The Matsunaga clan (松永氏, Matsunaga-shi) is a Japanese Samurai Clan who are descended from the Fujiwara clan.

The lineage of Matsunaga Danjo Hisahide strengthens the Matsunaga clan's claim to Fujiwara lineage through Hisahide's nephew, Tadatoshi Naito (also known as Naito Joan and Fujiwara John). Tadatoshi Naito's mother was Naito Sadafusa who was from the Naito clan. The Naito clan is descended from Fujiwara no Hidesato (Hokke (Fujiwara)). Tadatoshi Naito would serve as lord of Yagi castle.

Hisahide's granddaughter, Matsunaga Teitoku (松永貞徳) also strengthened the Matsunaga clan's link to the Fujiwara clan. Her mother was the older sister of Fujiwara Seika (藤原惺窩). Teitoku's cousin was Tadatoshi Naito.

Other sources suggest that the Matsunaga clan descended from the Minamoto clan and via Takenouchi no Sukune, himself a descendant of Emperor Kogen. Sukune called himself Matsunaga Ki, after Matsunaga no sho, the domain of Onyu, in Wakasa Province. This means the Matsunaga clan is descended from the Ki clan, one of the noble clans.

- [Material provided]
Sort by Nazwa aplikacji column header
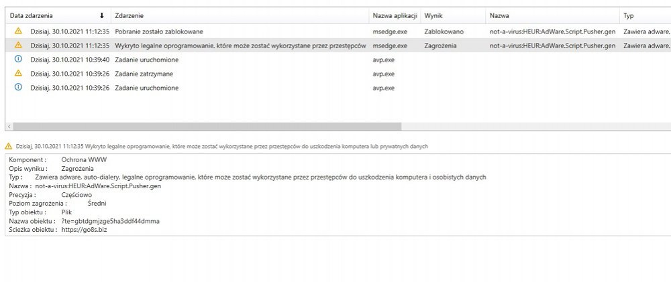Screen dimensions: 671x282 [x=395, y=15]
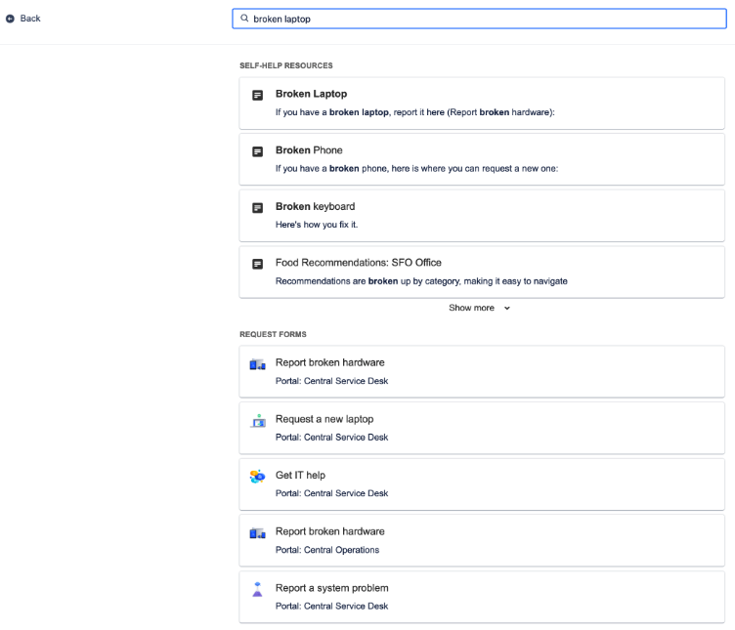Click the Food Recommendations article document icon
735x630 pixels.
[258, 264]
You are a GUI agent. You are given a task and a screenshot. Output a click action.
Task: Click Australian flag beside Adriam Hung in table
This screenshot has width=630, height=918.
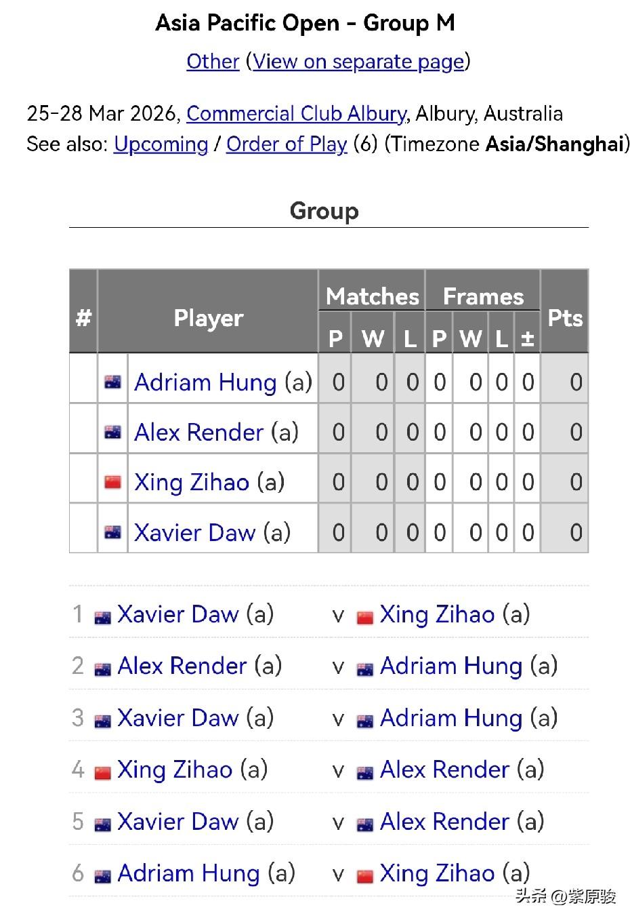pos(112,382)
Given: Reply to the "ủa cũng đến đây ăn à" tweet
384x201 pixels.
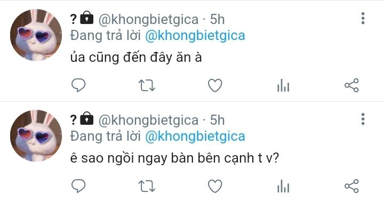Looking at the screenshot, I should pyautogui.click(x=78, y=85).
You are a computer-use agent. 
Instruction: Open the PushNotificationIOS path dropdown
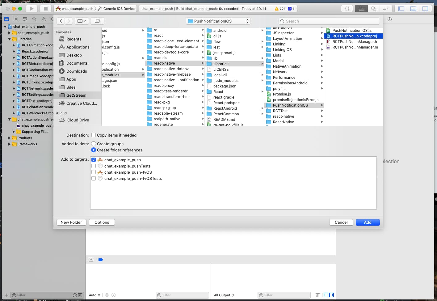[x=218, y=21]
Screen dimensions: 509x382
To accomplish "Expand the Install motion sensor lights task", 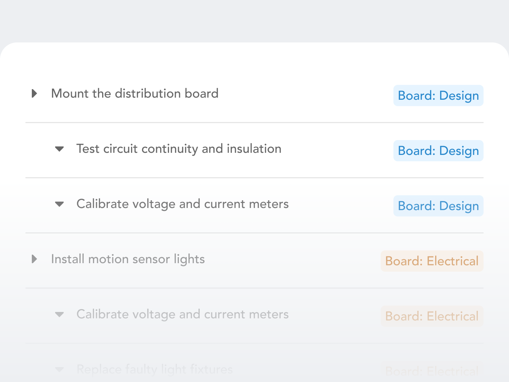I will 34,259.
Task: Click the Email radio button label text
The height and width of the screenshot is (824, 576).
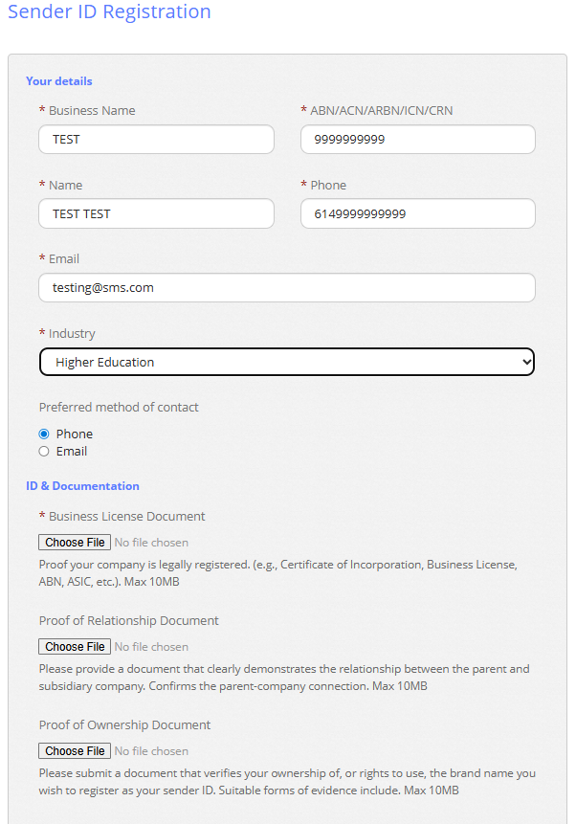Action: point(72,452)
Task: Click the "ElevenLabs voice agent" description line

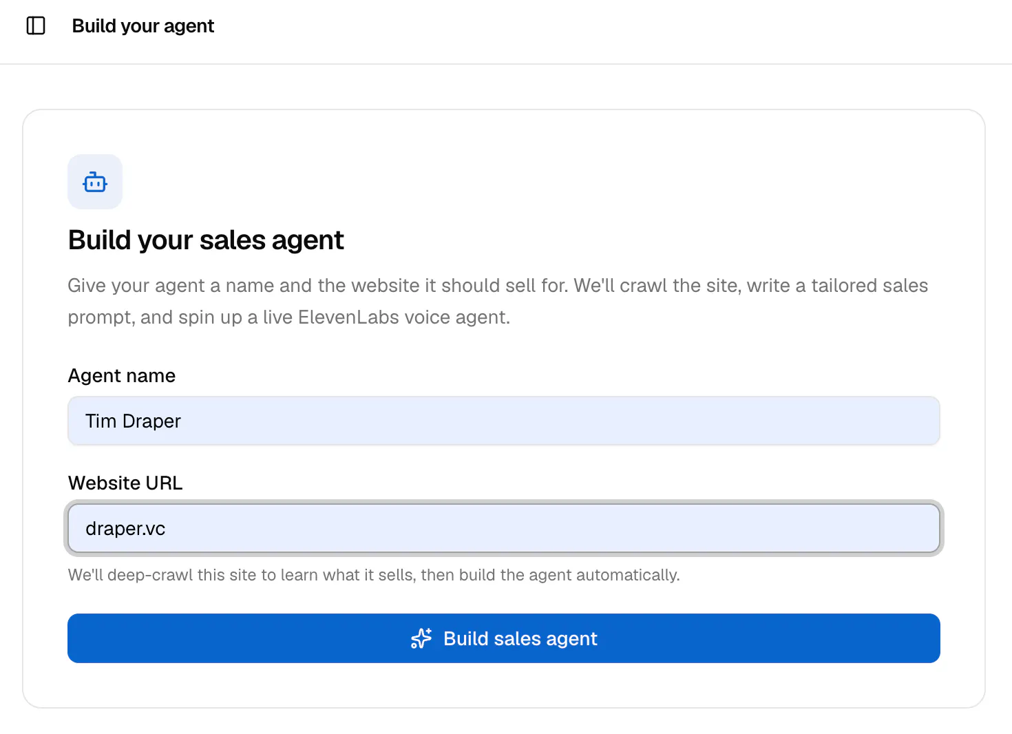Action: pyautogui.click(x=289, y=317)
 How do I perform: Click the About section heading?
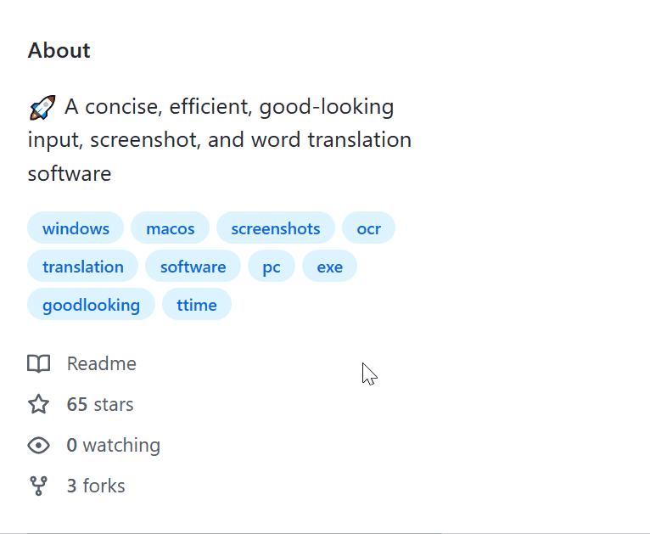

- [What is required] Rewrite the part of the Matsunaga clan passage starting with "The lineage of" and going on through "of Yagi castle.", replacing "nephew" with "relative". Rely only on the passage about the Matsunaga clan for this.

- [Exercise answer]
The lineage of Matsunaga Danjo Hisahide strengthens the Matsunaga clan's claim to Fujiwara lineage through Hisahide's relative, Tadatoshi Naito (also known as Naito Joan and Fujiwara John). Tadatoshi Naito's mother was Naito Sadafusa who was from the Naito clan. The Naito clan is descended from Fujiwara no Hidesato (Hokke (Fujiwara)). Tadatoshi Naito would serve as lord of Yagi castle.